__COSA FARE__
Nell'estratto fornito, quale nome viene associato al personaggio di Dina?

__ESTRATTO FORNITO__
>>>>
Non faticheremmo di certo a creare dei personaggi che raccolgano l’eredità di Amy, Jonas, Cheyenne, Dina, Glenn e tutti gli altri: una giovane donna che ha dovuto rinunciare ai propri sogni per badare alla propria famiglia, un ragazzo idealista che ha abbandonato gli studi e che si ritrova con niente tra le mani, una svampita ragazza madre, un manager dal buon cuore ma molto ingenuo e troppo attaccato alla religione, un impiegato immigrato… Archetipi senz’altro facilmente adattabili e trasferibili alle esigenze narrative del nostro paese. Scelta più complessa sarebbe senz’ombra di dubbio quella del cast, certo, ma non scordiamoci che anche noi abbiamo dei talenti da coltivare, sia che si parli di attori che di comici professionisti. Se già pensavate, come noi, a Michela Giraud ogni volta che guardavate Dina, la scelta sarebbe davvero semplice! Un Fabio De Luigi nei panni del direttore buono ma retrogrado? Perchè, no!
<<<<
Voci archiviate:
>>>>
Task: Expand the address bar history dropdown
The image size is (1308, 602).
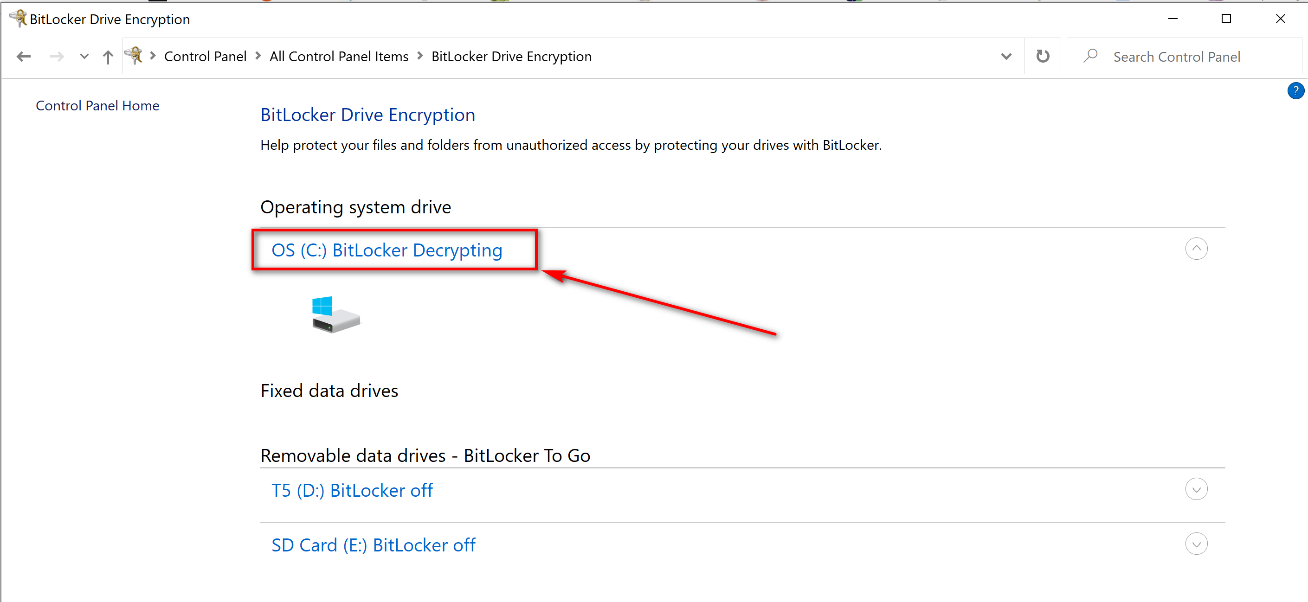Action: pos(1006,56)
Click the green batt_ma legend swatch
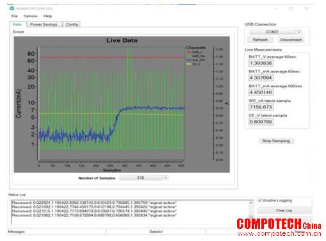 (189, 56)

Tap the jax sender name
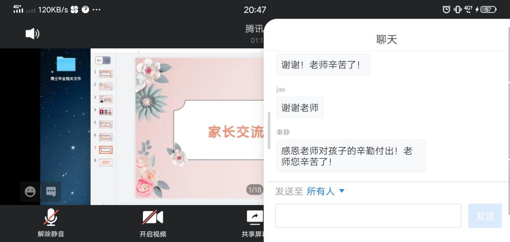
<<<<
__RISULTATO DELL'ESERCIZIO__
Michela Giraud.